WHAT YOU NEED TO DO => Retype, without changes or pictures, only the lines that begin at the one containing "Where should I" and end at the last line of the records that follow.

DATASET CONTENT =>
BEGIN
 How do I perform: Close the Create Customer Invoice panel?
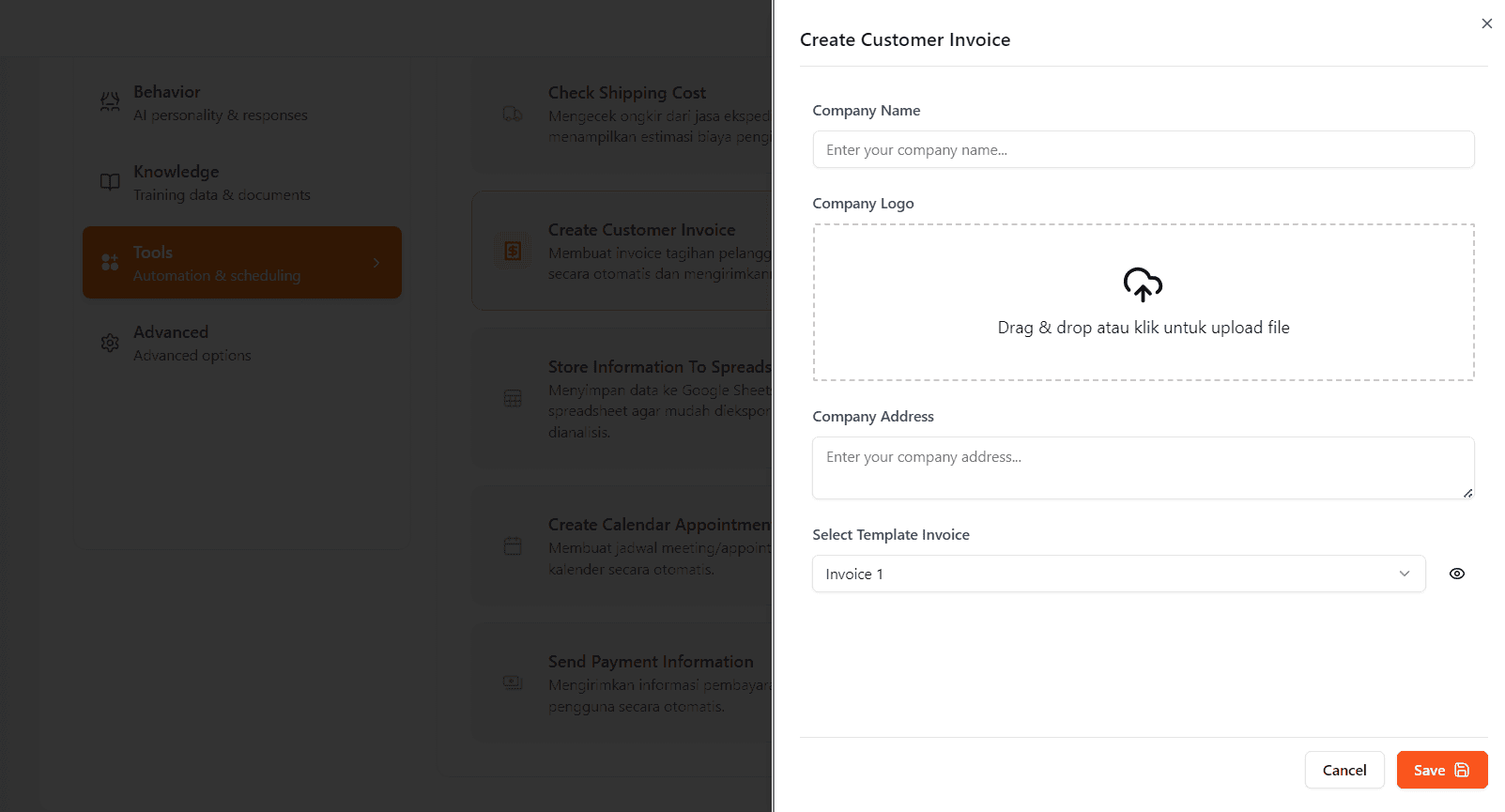point(1486,23)
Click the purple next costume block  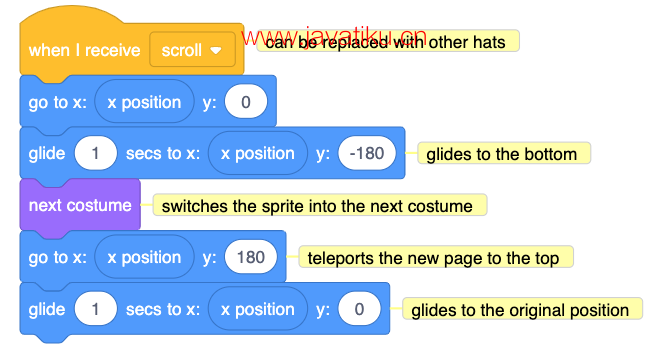click(x=80, y=205)
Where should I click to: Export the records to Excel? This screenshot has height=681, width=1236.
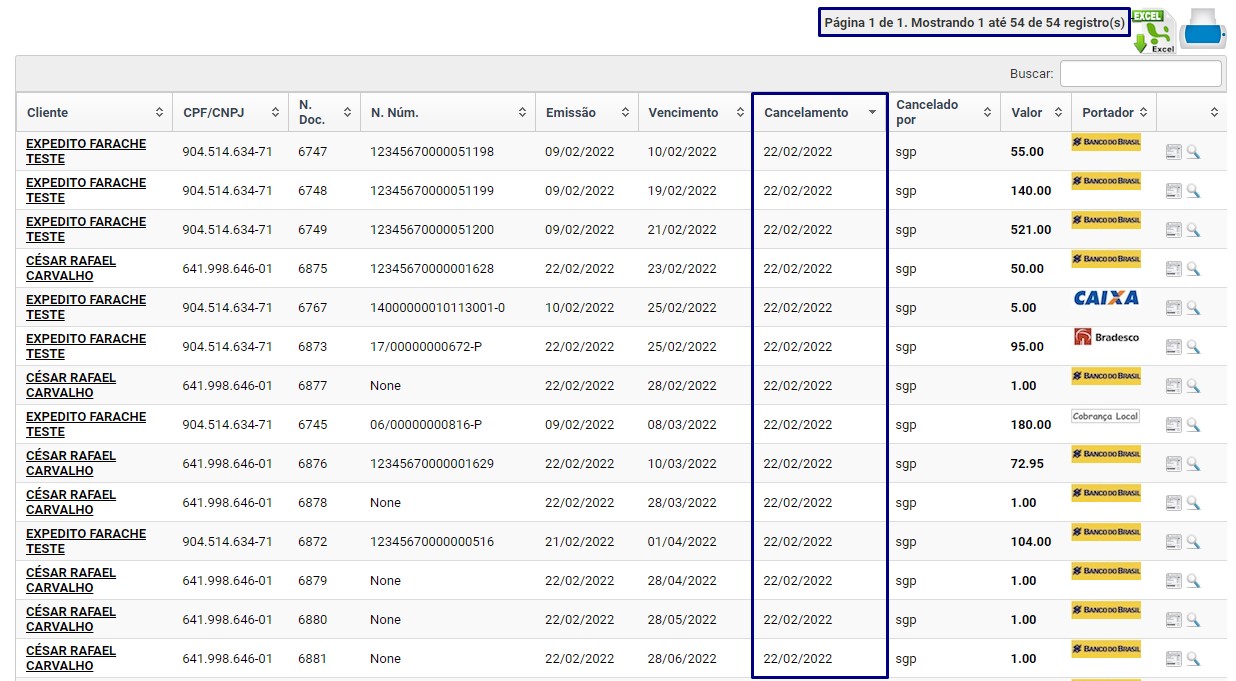coord(1153,31)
END
WRITTEN RESPONSE =>
Where should I click to: Export the records to Excel? This screenshot has height=681, width=1236.
coord(1153,31)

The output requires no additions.